Exercise :: Each record that follows goes into your reply unchanged; the pictures do not.

BEGIN Supplied data

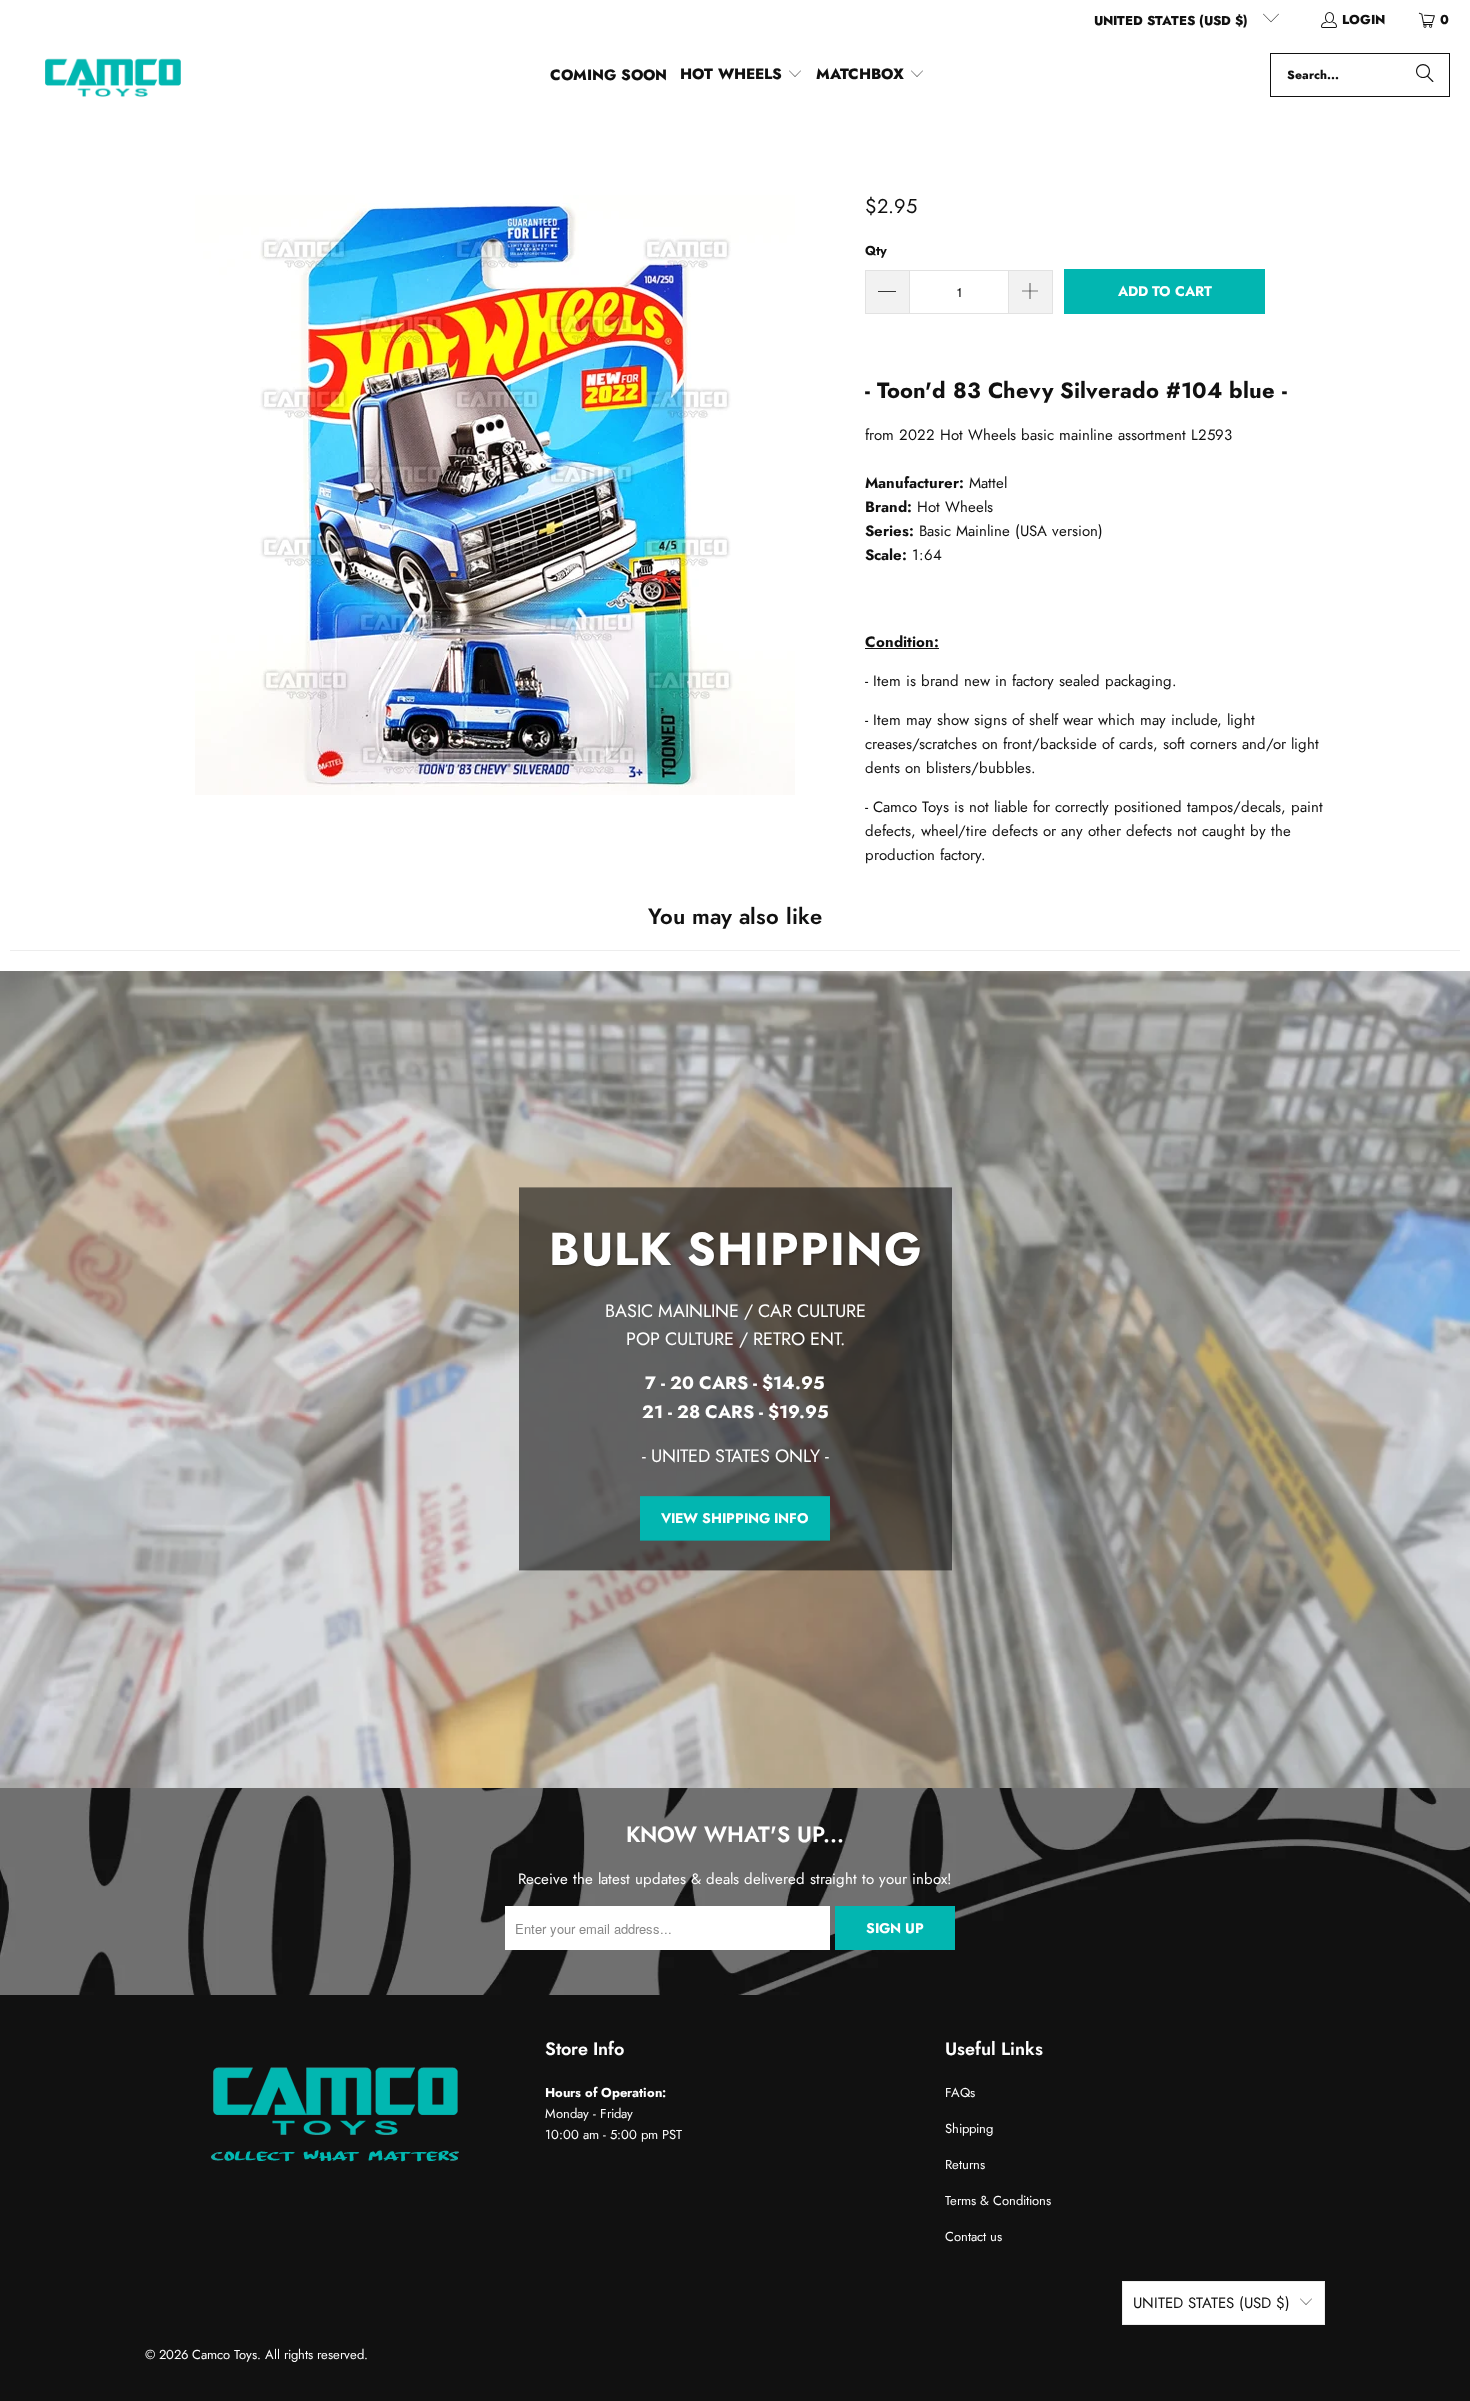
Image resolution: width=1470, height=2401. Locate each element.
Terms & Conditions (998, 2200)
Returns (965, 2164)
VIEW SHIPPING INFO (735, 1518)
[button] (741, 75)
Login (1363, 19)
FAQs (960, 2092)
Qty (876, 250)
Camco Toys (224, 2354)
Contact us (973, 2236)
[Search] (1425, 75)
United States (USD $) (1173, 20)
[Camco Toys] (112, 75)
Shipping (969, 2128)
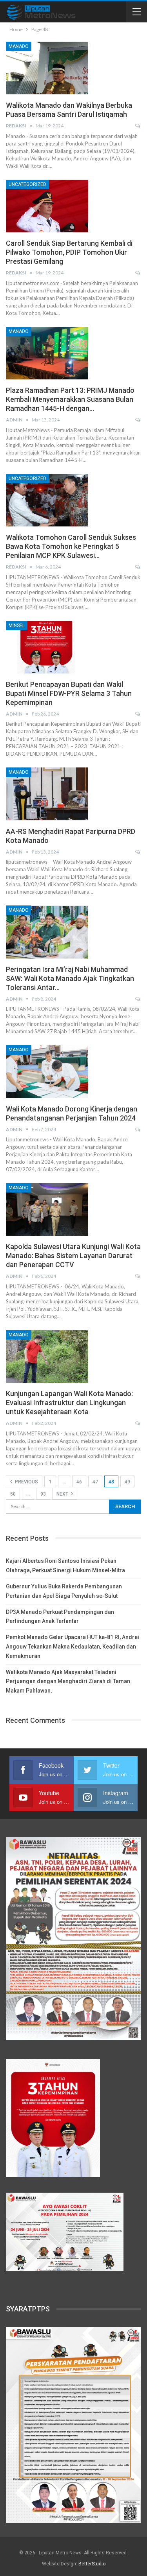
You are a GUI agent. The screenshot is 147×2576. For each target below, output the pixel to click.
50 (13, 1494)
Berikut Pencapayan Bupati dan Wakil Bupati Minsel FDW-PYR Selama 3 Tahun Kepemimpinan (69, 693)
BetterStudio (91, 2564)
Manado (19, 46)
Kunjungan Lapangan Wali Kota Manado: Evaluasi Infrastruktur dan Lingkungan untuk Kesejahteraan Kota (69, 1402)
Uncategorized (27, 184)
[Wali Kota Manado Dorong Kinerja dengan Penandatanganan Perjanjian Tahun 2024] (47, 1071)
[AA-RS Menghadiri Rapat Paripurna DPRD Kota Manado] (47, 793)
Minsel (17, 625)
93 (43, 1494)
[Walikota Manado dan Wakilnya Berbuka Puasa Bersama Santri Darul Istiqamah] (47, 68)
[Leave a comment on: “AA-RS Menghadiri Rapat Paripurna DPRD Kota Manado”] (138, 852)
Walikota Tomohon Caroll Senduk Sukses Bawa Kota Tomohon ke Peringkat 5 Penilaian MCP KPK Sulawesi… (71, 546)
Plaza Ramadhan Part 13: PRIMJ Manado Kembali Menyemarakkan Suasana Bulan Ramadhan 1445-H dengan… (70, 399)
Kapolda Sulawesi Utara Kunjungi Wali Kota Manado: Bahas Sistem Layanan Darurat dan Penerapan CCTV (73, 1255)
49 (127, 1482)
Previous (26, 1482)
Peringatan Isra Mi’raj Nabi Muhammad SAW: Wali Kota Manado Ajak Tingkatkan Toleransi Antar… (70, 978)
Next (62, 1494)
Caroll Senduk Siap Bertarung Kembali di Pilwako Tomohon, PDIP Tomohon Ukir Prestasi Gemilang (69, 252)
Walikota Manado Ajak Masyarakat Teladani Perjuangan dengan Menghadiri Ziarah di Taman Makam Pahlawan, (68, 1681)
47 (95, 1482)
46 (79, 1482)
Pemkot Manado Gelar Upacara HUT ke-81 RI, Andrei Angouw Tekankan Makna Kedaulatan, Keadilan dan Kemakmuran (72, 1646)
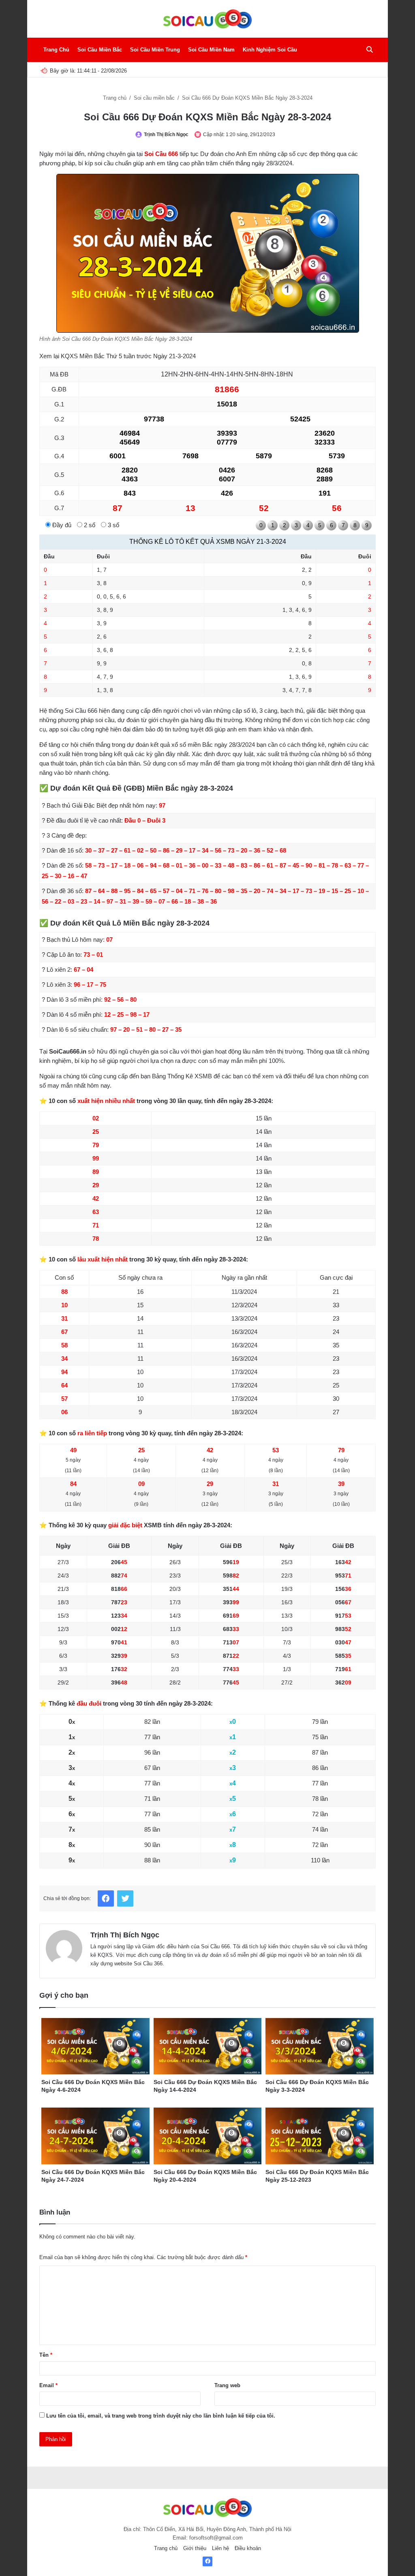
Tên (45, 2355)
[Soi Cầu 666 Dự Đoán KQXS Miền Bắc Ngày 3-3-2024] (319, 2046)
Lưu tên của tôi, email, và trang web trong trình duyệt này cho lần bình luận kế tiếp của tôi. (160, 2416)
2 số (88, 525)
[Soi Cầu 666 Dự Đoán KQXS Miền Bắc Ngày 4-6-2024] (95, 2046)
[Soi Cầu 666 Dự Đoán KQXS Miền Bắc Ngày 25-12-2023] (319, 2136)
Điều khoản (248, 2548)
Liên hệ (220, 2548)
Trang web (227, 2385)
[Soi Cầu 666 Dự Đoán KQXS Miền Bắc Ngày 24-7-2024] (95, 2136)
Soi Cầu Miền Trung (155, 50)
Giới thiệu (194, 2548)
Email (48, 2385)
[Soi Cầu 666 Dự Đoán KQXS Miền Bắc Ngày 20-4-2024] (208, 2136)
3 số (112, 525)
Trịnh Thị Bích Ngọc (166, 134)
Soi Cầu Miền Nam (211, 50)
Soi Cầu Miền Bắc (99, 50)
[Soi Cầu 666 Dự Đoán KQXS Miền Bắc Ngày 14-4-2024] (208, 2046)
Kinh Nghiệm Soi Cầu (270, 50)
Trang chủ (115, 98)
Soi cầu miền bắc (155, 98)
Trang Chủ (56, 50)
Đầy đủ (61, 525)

END Supplied data

Problem solution ::
Image resolution: width=1470, height=2401. Locate each element.
Terms & Conditions (998, 2200)
Returns (965, 2164)
VIEW SHIPPING INFO (735, 1518)
[button] (741, 75)
Login (1363, 19)
FAQs (960, 2092)
Qty (876, 250)
Camco Toys (224, 2354)
Contact us (973, 2236)
[Search] (1425, 75)
United States (USD $) (1173, 20)
[Camco Toys] (112, 75)
Shipping (969, 2128)
You are a GUI agent. The screenshot is 147×2576. For each target below, output the pixel to click.
50 (13, 1494)
Berikut Pencapayan Bupati dan Wakil Bupati Minsel FDW-PYR Selama 3 Tahun Kepemimpinan (69, 693)
BetterStudio (91, 2564)
Manado (19, 46)
Kunjungan Lapangan Wali Kota Manado: Evaluasi Infrastruktur dan Lingkungan untuk Kesejahteraan Kota (69, 1402)
Uncategorized (27, 184)
[Wali Kota Manado Dorong Kinerja dengan Penandatanganan Perjanjian Tahun 2024] (47, 1071)
[AA-RS Menghadiri Rapat Paripurna DPRD Kota Manado] (47, 793)
Minsel (17, 625)
93 (43, 1494)
[Walikota Manado dan Wakilnya Berbuka Puasa Bersama Santri Darul Istiqamah] (47, 68)
[Leave a comment on: “AA-RS Menghadiri Rapat Paripurna DPRD Kota Manado”] (138, 852)
Walikota Tomohon Caroll Senduk Sukses Bawa Kota Tomohon ke Peringkat 5 Penilaian MCP KPK Sulawesi… (71, 546)
Plaza Ramadhan Part 13: PRIMJ Manado Kembali Menyemarakkan Suasana Bulan Ramadhan 1445-H dengan… (70, 399)
Kapolda Sulawesi Utara Kunjungi Wali Kota Manado: Bahas Sistem Layanan Darurat dan Penerapan CCTV (73, 1255)
49 (127, 1482)
Previous (26, 1482)
Peringatan Isra Mi’raj Nabi Muhammad SAW: Wali Kota Manado Ajak Tingkatkan Toleransi Antar… (70, 978)
Next (62, 1494)
Caroll Senduk Siap Bertarung Kembali di Pilwako Tomohon, PDIP Tomohon Ukir Prestasi Gemilang (69, 252)
Walikota Manado Ajak Masyarakat Teladani Perjuangan dengan Menghadiri Ziarah di Taman Makam Pahlawan, (68, 1681)
47 (95, 1482)
46 (79, 1482)
Pemkot Manado Gelar Upacara HUT ke-81 RI, Andrei Angouw Tekankan Makna Kedaulatan, Keadilan dan Kemakmuran (72, 1646)
Tên (45, 2355)
[Soi Cầu 666 Dự Đoán KQXS Miền Bắc Ngày 3-3-2024] (319, 2046)
Lưu tên của tôi, email, và trang web trong trình duyệt này cho lần bình luận kế tiếp của tôi. (160, 2416)
2 số (88, 525)
[Soi Cầu 666 Dự Đoán KQXS Miền Bắc Ngày 4-6-2024] (95, 2046)
[Soi Cầu 666 Dự Đoán KQXS Miền Bắc Ngày 25-12-2023] (319, 2136)
Điều khoản (248, 2548)
Liên hệ (220, 2548)
Trang web (227, 2385)
[Soi Cầu 666 Dự Đoán KQXS Miền Bắc Ngày 24-7-2024] (95, 2136)
Soi Cầu Miền Trung (155, 50)
Giới thiệu (194, 2548)
Email (48, 2385)
[Soi Cầu 666 Dự Đoán KQXS Miền Bắc Ngày 20-4-2024] (208, 2136)
3 số (112, 525)
Trịnh Thị Bích Ngọc (166, 134)
Soi Cầu Miền Nam (211, 50)
Soi Cầu Miền Bắc (99, 50)
[Soi Cầu 666 Dự Đoán KQXS Miền Bắc Ngày 14-4-2024] (208, 2046)
Kinh Nghiệm Soi Cầu (270, 50)
Trang chủ (115, 98)
Soi cầu miền bắc (155, 98)
Trang Chủ (56, 50)
Đầy đủ (61, 525)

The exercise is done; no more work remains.